Work request: Set down each of the records below exactly as it reads. No pictures go into the copy.

○ ○ ○

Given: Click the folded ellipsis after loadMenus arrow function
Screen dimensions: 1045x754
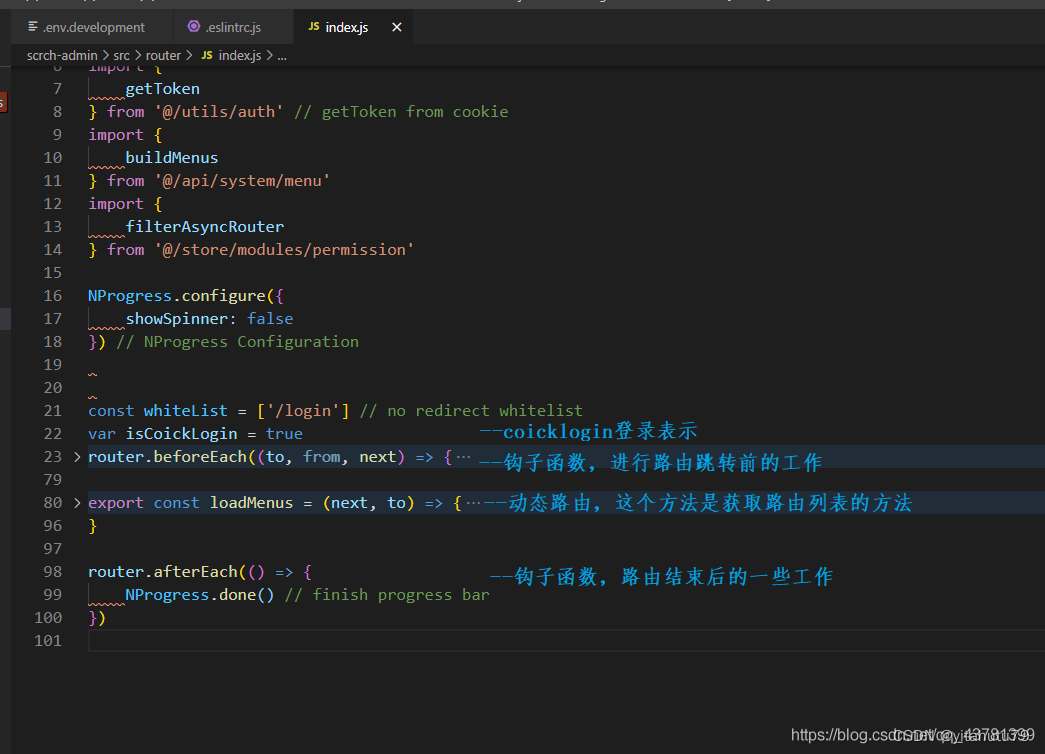Looking at the screenshot, I should click(473, 503).
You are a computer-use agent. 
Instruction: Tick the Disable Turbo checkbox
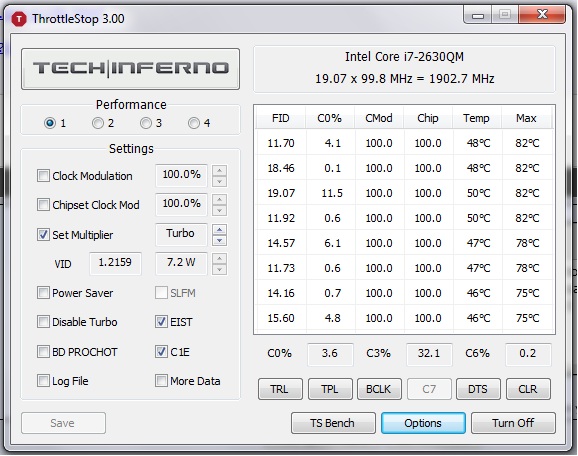[x=43, y=321]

○ ○ ○

Reply to the exercise:
Given: Click the folded ellipsis after loadMenus arrow function
Screen dimensions: 1045x754
Looking at the screenshot, I should click(473, 503).
You are a computer-use agent. 
Instruction: Tick the Disable Turbo checkbox
[x=43, y=321]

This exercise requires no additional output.